AN INTERACTIVE STUDENT EVALUATION SYSTEM

Mimi M. Recker
Victoria University of Wellington, P.O. Box 600, Wellington, New Zealand
Mimi.Recker@vuw.ac.nz

John Greenwood
Victoria University of Wellington, P.O. Box 600, Wellington, New Zealand
John.Greenwood@vuw.ac.nz
Abstract:
As we move into an era of "Quality Assurance," universities and schools are increasingly being called upon to assess the quality of their courses and teaching. Often, this assessment takes the form of student evaluations. This paper describes a pilot project at Victoria University of Wellington that uses the Web for conducting and collating results from student evaluations. Using the Web to successfully survey users is not new. However, due to the sensitive nature of these data and their critical role within and outside of the University, the long-term success of our project is intimately tied to the development of humane technologies that seamlessly fit into the work-flow of the institution. We describe the architecture of our system, and how its design and implementation attempted to address its many technical, administrative, and organisational requirements.

Keywords:
new applications, surveys, user studies, education.

INTRODUCTION

As we move into a new era of "Quality Assurance," universities and schools are increasingly being called upon to evaluate the quality of their courses and teaching. One common method is via student evaluations. At the Victoria University of Wellington, student evaluations have been conducted since 1988. Currently, they take the form of paper-based questionnaires in which students answer questions on a 5-point Lickert scale and, optionally, write in their comments. In 1994, over 52,000 student evaluations were collected totaling close to a half a million individual responses (Hall and Turner, 1995). The results from such evaluations are important in improving the structure, content, and teaching of courses. They are also important in the staff promotion process. However, the number of evaluations requested per year continues to increase rapidly and, as a result, the overhead of processing such information manually is a growing burden.

This paper describes a pilot project at VUW that uses the World-Wide Web (Berners-Lee et al., 1994) as an architecture for conducting and collating results from student evaluations of courses and teaching. Using the Web to successfully survey users is not new (Pitkow and Recker, 1995). However, due to the sensitive nature of these data and their critical role within and outside of the University, the system must satisfy several requirements if it is to survive. Some of the requirements are technical, for example providing easy access to students. However, many of the requirements are organisational, and tied to the local context of the University.
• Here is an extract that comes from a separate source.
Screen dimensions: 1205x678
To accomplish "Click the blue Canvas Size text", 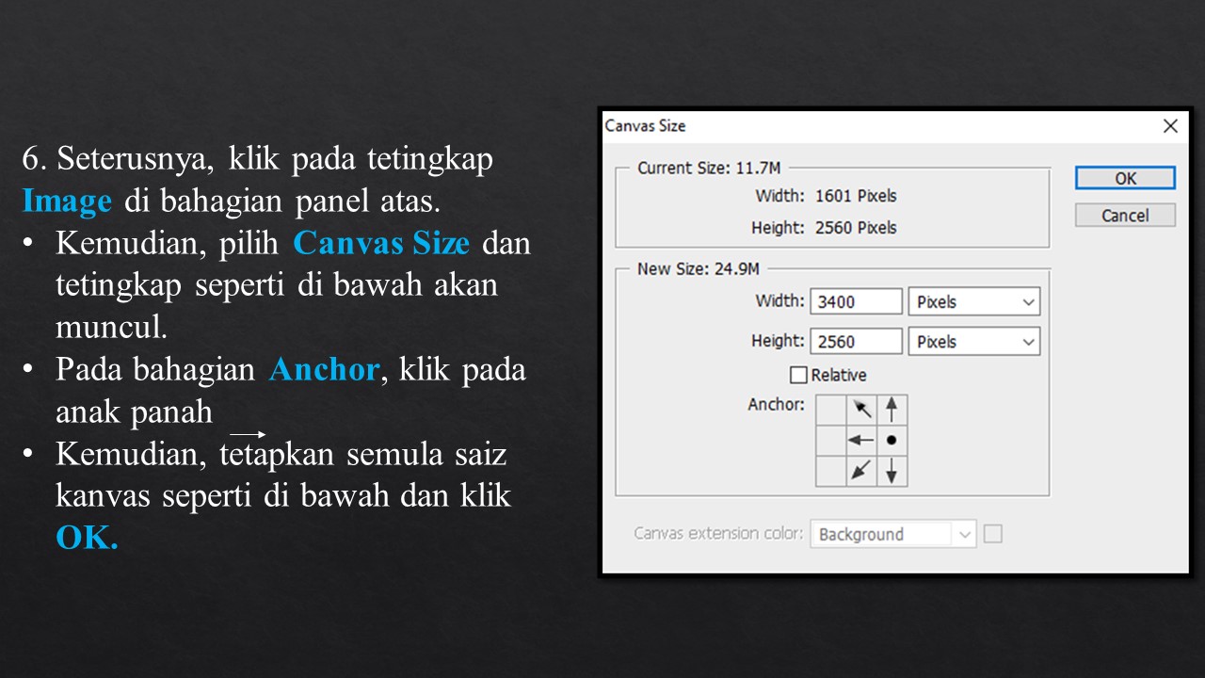I will click(381, 243).
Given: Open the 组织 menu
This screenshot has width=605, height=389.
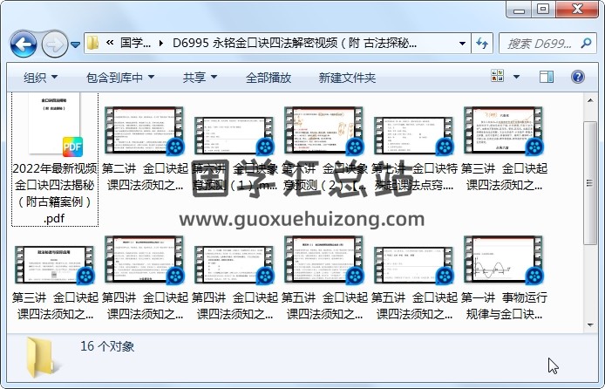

As is the case with most technological innovations, long-term success is intimately tied to the development of "humane" technologies that seamlessly fit into the work-flow of institutions.
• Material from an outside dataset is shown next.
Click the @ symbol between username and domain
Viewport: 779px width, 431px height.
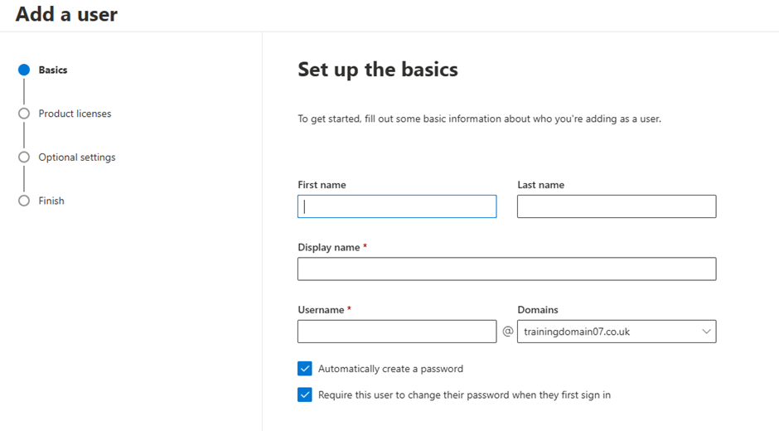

In the remainder of this paper we describe the architecture of our system, and how its design and implementation attempted to address the many technical, administrative, and organisational requirements of a successful evaluation system. We describe the results from an empirical evaluation of the system involving a user study with over 80 students enrolled in two courses in the Faculty of Commerce and Business Administration. We conclude with a description of proposed extensions to the system.
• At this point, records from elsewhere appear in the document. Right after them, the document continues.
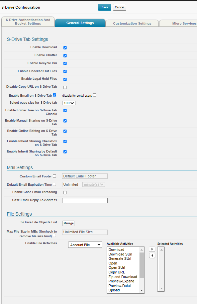Click Selected Activities list down arrow
The image size is (197, 304).
(161, 288)
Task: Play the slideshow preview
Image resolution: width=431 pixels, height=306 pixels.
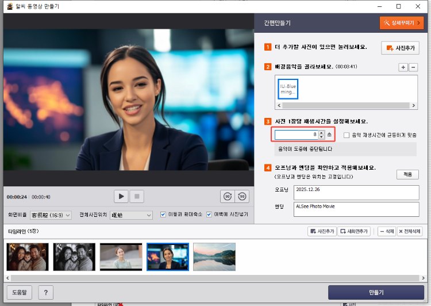Action: click(121, 196)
EVALUATION SYSTEMS: REQUIREMENTS AND IMPLEMENTATIONS

Given the important role of student evaluations within the University's infrastructure, an evaluation system must be designed to satisfy several key requirements. These key requirements are derived from user, staff, staff, administrative, and organisational considerations.

User perspective

The system must be accessible and easy to use by students.

Instructor perspective

The system must support flexible and tailorable design of questionnaires.

Administrator perspective

The system must guarantee several aspects of students' responses. Responses must be anonymous. Prior research reports somewhat lower ratings when student responses are anonymous, especially if evaluations are administered before grade assignments are made (Feldman, 1979). Responses must be authenticated, confidential, and there must be no more than one response per user. Additionally, the system must be reliable and robust.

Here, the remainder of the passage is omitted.